Sebagai Founder Sunria, Emily sekelumit menceritakan mengenai awal mula ia terjun ke dunia pertanian organik. Diawali dari petani beras organik di Wonogiri, Jawa Tengah, mereka bisa menghasilkan jenis beras organik bernama ‘Volcano Rice’ yang berbeda dengan yang lain karena banyak mengandung mineral seperti zinc dan magnesium.

- Advertisement -

“Kami merintis dan membantu petani kecil di Indonesia berawal dari rasa kemanusiaan karena banyak petani yang tidak bisa mendapat harga yang layak dan ditekan tengkulak,” kata dia.

Ia juga sangat senang dengan produk organik karena baik untuk kesehatan. Peraih gelar master bidang Manajemen Internasional dan Mass Communication dari Pepperdine University, Los Angeles, California, dan Bond University, Australia ini akhirnya mengekspor beras organik bersertifikat hasil petani lokal ke Amerika Serikat.

Dalam kesempatan tersebut Emily juga melakukan demo memasak dengan menggunakan bahan organik menjadi panganan yang instagramable untuk menarik minat masyarakat agar beralih ke produk organik yang tentunya lebih sehat.

Senada dengan hal tersebut, Mahmud Syah K, Farm manager Perkumpulan Pertanian Organik Wonoagung (PPOW) Wonogiri menyampaikan bahwa ia tergerak membuat bisnis di bidang pangan organik.

PPOW yang memiliki visi menjadi produsen pangan organik yang berkualitas serta bermanfaat bagi masyarakat luas dan lingkungan hidup, memulai kegiatannya dengan pembuatan pupuk organik padat yang kemudian berkembang menjadi produk beras organik yang sudah di ekspor ke berbagai negara seperti Singapura, Amerika, Malaysia, Italia dan Prancis bekerja sama dengan PT Bloom Agro.

Sementara itu sebagai keynote speech pada acara webinar tersebut, Direktur Jenderal Tanaman Pangan Suwandi menyampaikan bahwa Kementan mendorong masyarakat untuk mengembangkan hilirisasi produk pertanian tanaman pangan dalam mewujudkan kedaulatan pangan.

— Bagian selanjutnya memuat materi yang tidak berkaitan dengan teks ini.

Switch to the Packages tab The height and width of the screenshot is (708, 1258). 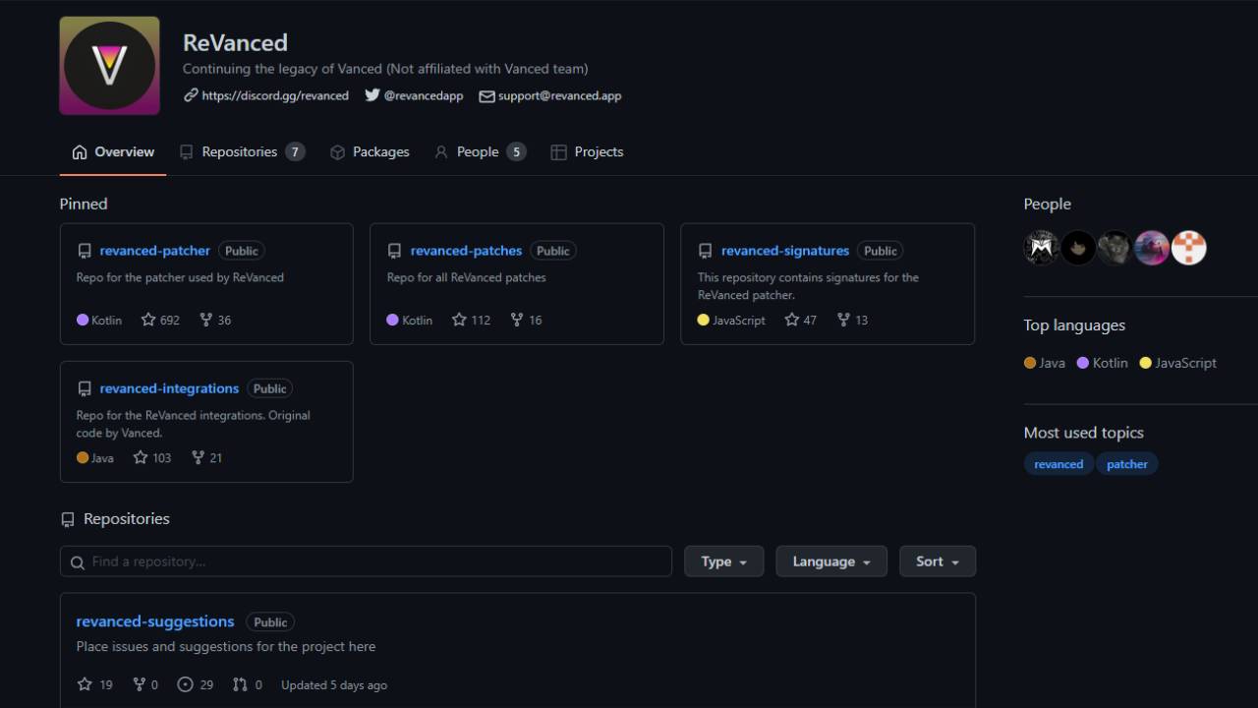(370, 151)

Bisnis pangan olahan dari produk pangan lokal terus didorong oleh Kementerian di bawah komando Syahrul Yasin Limpo ini.

“Kami yakin pangan lokal memiliki prospek positif yang mampu mendukung upaya pengembangan produk pertanian,” kata Suwandi.

Melalui hilirisasi, para pelaku agribisnis akan mendapatkan nilai tambah dan jaminan pasar yang pada akhirnya mampu meningkatkan kesejahteraan rakyat Indonesia.

“Dengan konsep hilirisasi mereka mampu mengembangkan bisnisnya sehingga potensi income-nya semakin maksimal. Didukung oleh teknologi dan ilmu pengetahuan, kalau itu dijalankan dengan baik hasilnya secara ekonomi akan berlipat,” tegas Suwandi.